As part of the project, two groups of community leaders—one African American and one Hispanic—met in the fall of 1998 (and again in the fall of 1999) to make recommendations about the format and content of the report card and the underlying processes of data collection. A third group of community leaders representing Asian and Pacific Islander groups met in January 2001. Administrative staff of participating health plans were asked to identify leaders of community organizations or others who could represent the views of "lay users" of quality-of-care reports in specific racial/ethnic communities. Each group had approximately twelve members who were from a mix of backgrounds, including community activists, business owners, attorneys, and union officers. A technical expert panel made up of representatives from the NCQA, the Foundation for Accountability (FACCT), the Picker Institute, and academic research centers also advised on defining, collecting, analyzing, and reporting on the data.

Open-ended discussion was followed by more formal priority setting and ranking exercises to identify the most important quality-of-care concepts (such as member satisfaction, provision of preventive services, and cultural/linguistic competence); specific quality measures within those concepts; high-priority clinical conditions; and preferred ways to get data on race/ethnicity. All groups consistently recommended that plans should collect data on the race and ethnicity of their members, assuming that the data will be used for public reporting and internal quality improvement purposes and not for any illegal or unethical discriminatory purposes.

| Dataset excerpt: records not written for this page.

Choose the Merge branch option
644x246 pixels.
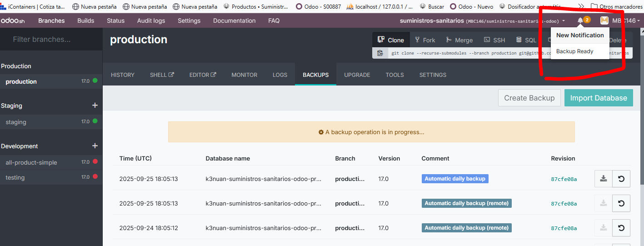point(459,40)
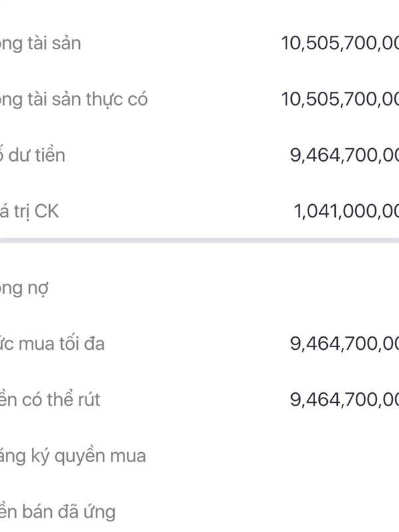399x532 pixels.
Task: Click the amount next to 'tài sản thực có'
Action: click(340, 99)
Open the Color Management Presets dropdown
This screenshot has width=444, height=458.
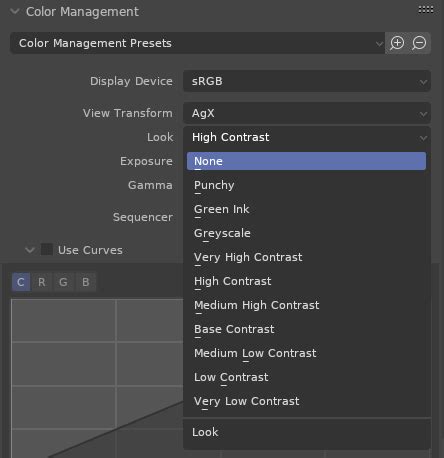[x=198, y=43]
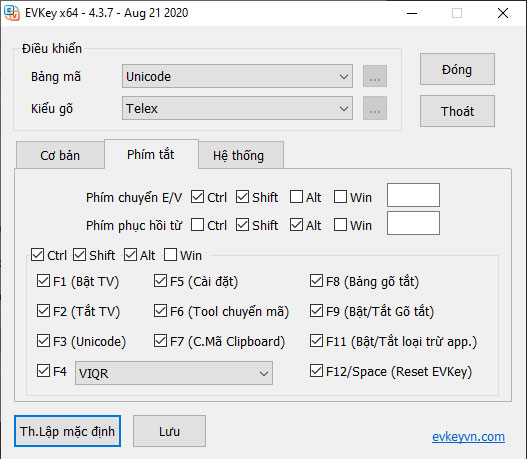Open the Kiểu gõ Telex dropdown
The image size is (527, 459).
click(x=237, y=108)
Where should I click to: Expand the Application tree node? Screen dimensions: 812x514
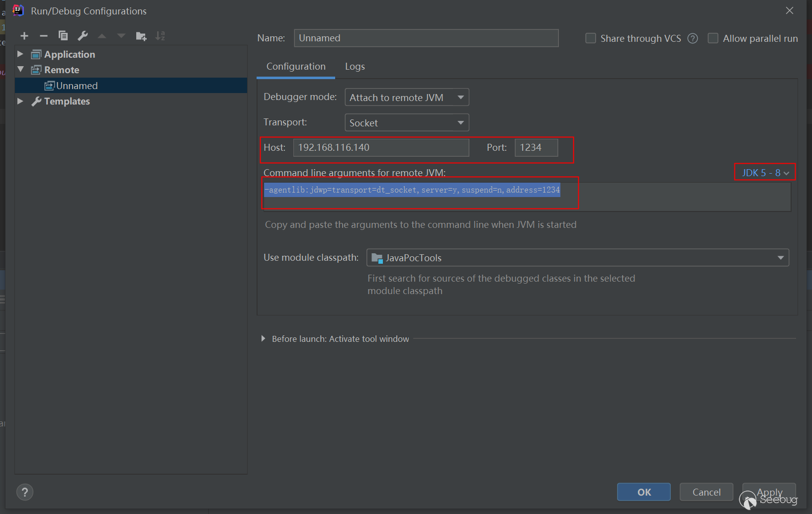pos(20,54)
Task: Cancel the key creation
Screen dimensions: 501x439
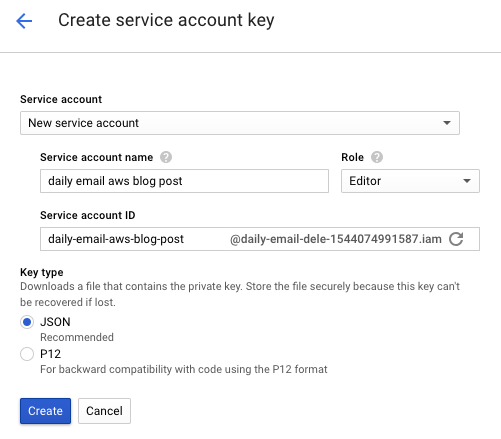Action: 104,411
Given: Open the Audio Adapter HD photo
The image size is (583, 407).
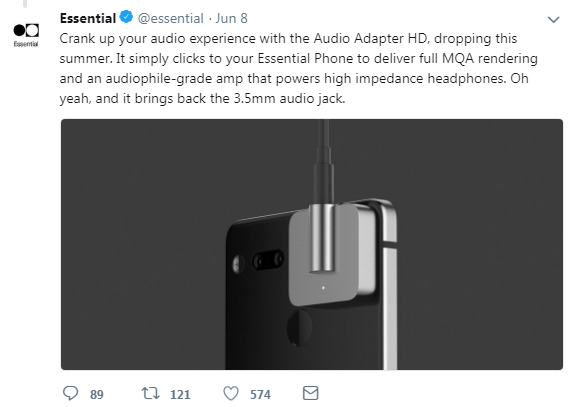Looking at the screenshot, I should coord(312,244).
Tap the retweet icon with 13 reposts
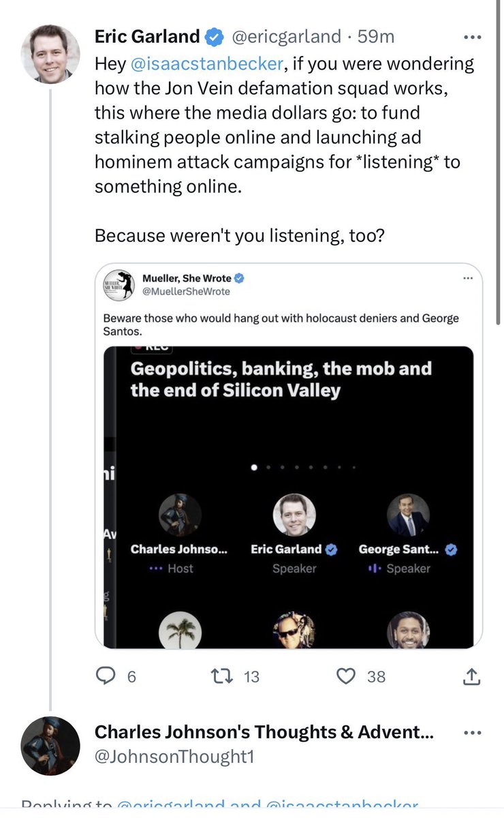The height and width of the screenshot is (818, 504). (x=220, y=676)
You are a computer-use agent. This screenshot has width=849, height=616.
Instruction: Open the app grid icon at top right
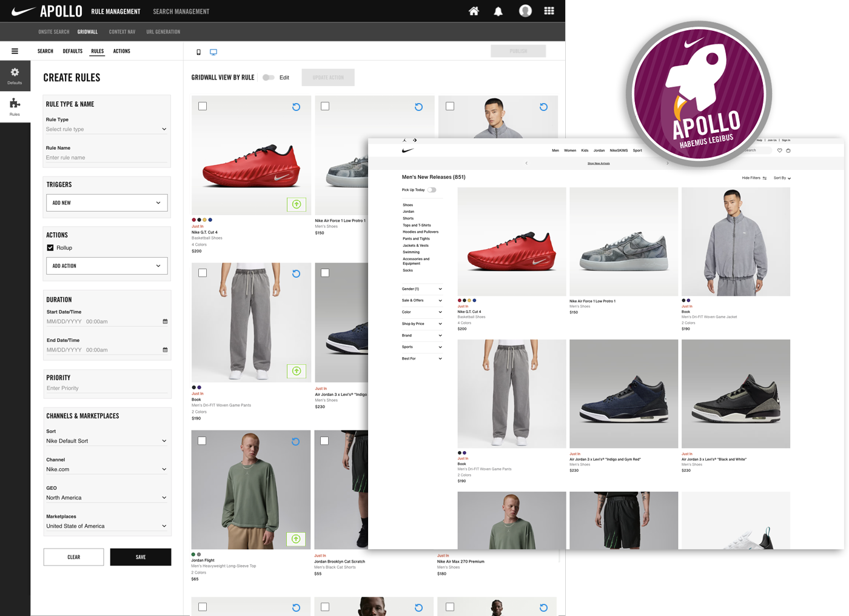pyautogui.click(x=548, y=10)
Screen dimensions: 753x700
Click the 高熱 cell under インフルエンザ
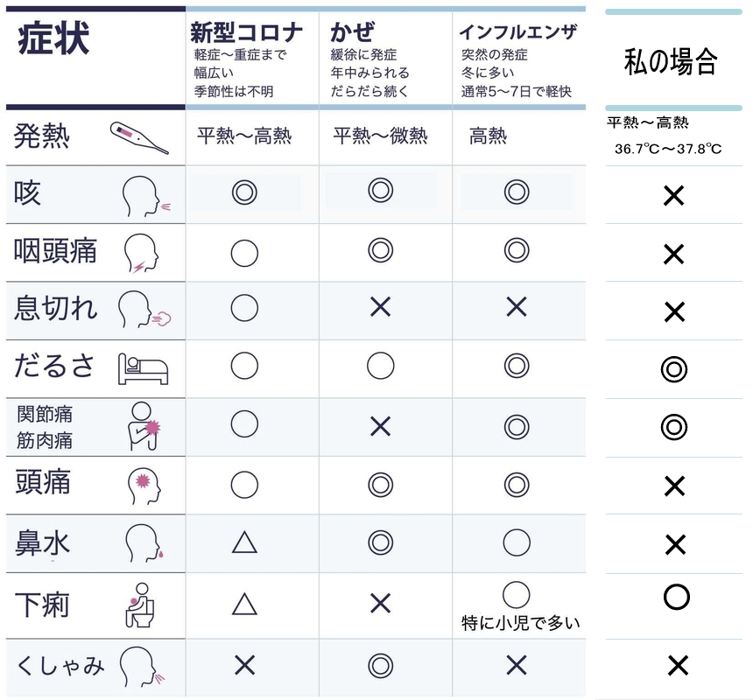488,137
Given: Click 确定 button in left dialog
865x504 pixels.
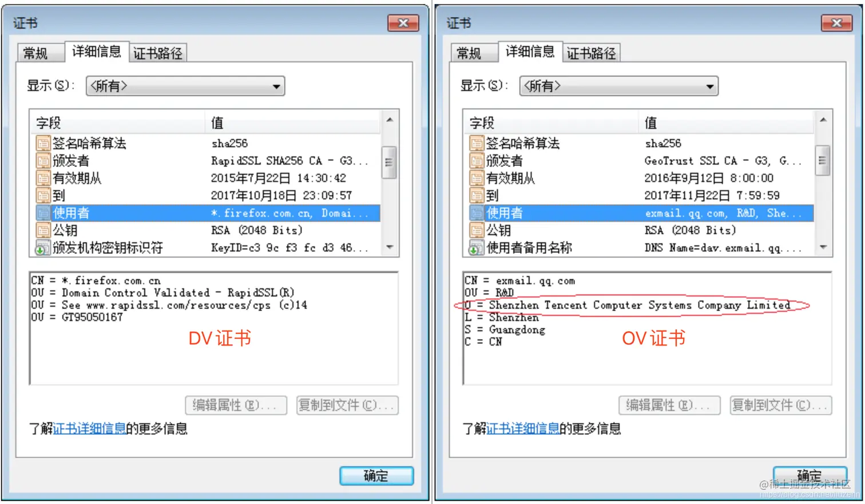Looking at the screenshot, I should [x=376, y=476].
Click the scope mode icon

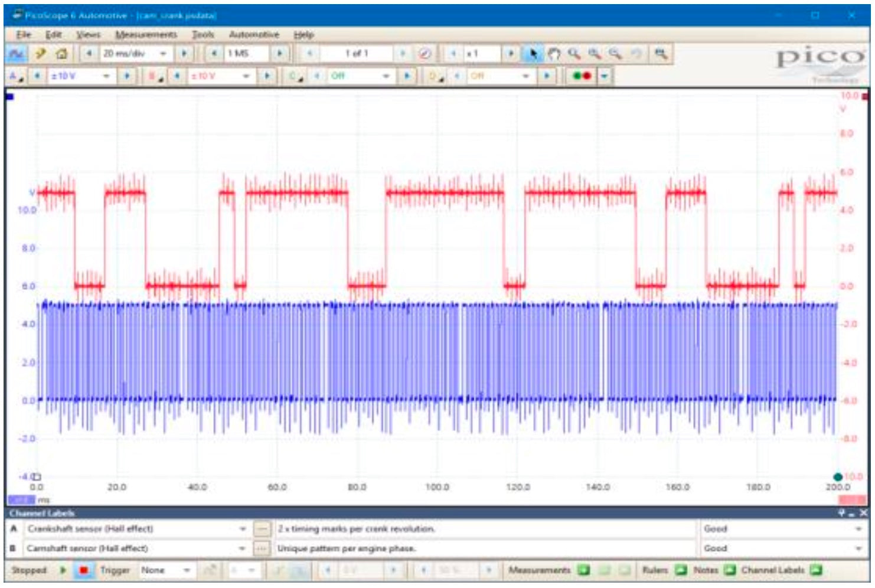pos(16,54)
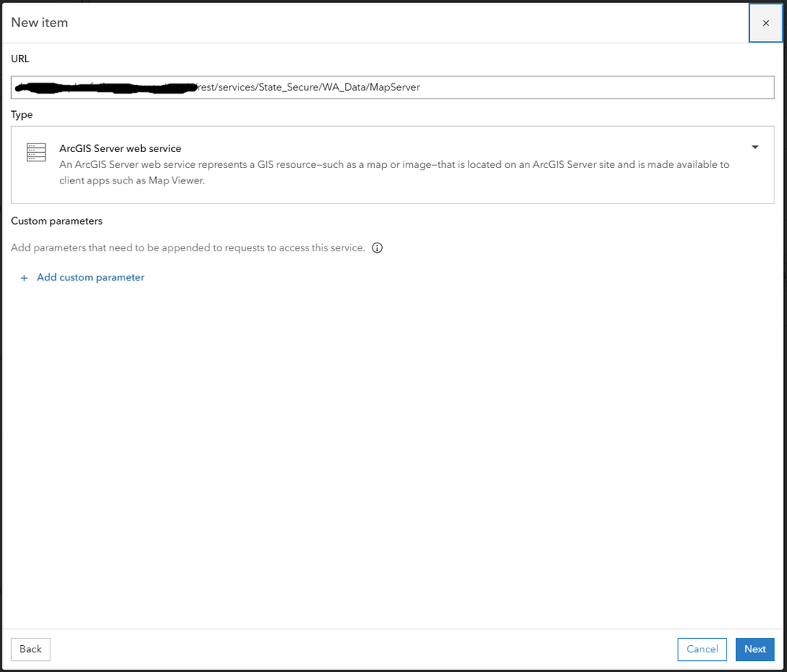Viewport: 787px width, 672px height.
Task: Click the Custom parameters heading
Action: pyautogui.click(x=57, y=221)
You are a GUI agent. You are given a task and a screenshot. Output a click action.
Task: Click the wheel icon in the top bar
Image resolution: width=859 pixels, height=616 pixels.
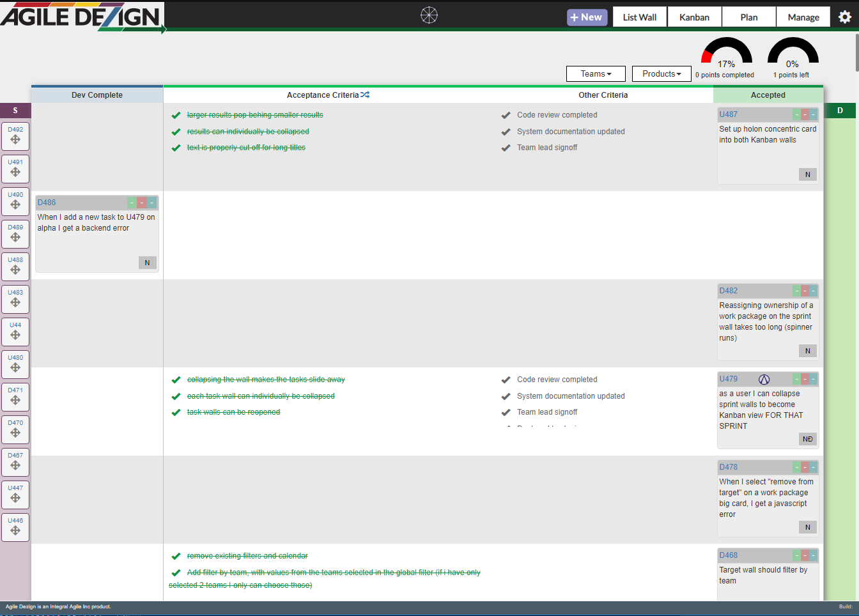(x=429, y=15)
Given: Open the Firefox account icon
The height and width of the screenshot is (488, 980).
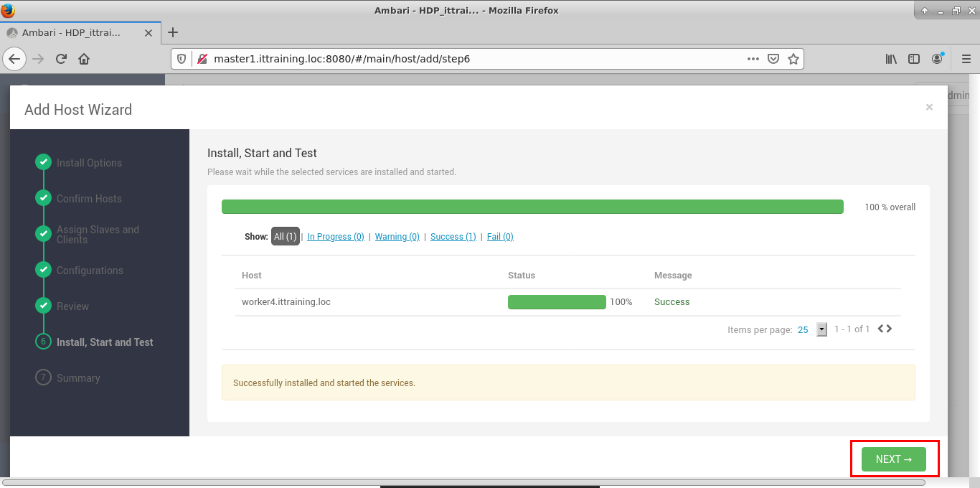Looking at the screenshot, I should 938,59.
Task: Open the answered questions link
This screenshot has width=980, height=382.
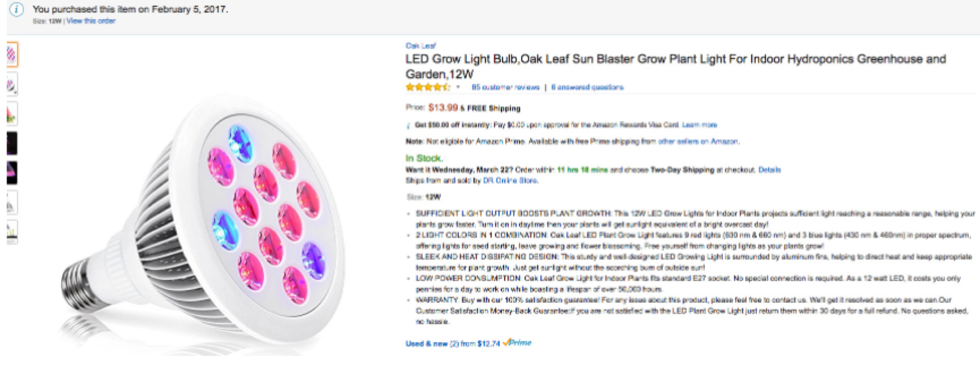Action: [587, 87]
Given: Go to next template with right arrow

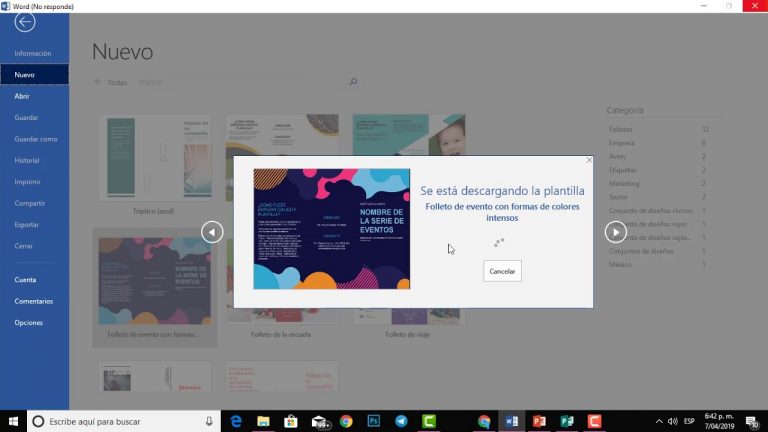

The community-leader groups and panel of technical experts did not agree on all specific questions regarding the design and content of a report card for minority populations. For example, the community-leader groups gave relatively high rankings to some conditions or issues (such as prostate cancer, stress, and violence) for which there are no quality measures derived from evidence-based guidelines. The groups did agree, though, on four basic report card components: (1) HEDIS effectiveness-of-care measures; (2) Consumer Assessment of Health Plans (CAHPS) survey of health plan members’ experiences with care; (3) surveys of patients with chronic disease (asthma or diabetes) or newly diagnosed prostate cancer as a means to develop measures of adequacy of information, patient involvement in decision making, respect for patients’ preferences and values, and other aspects of provider-patient communication; and (4) a survey of several dimensions of plans’ cultural and linguistic competence.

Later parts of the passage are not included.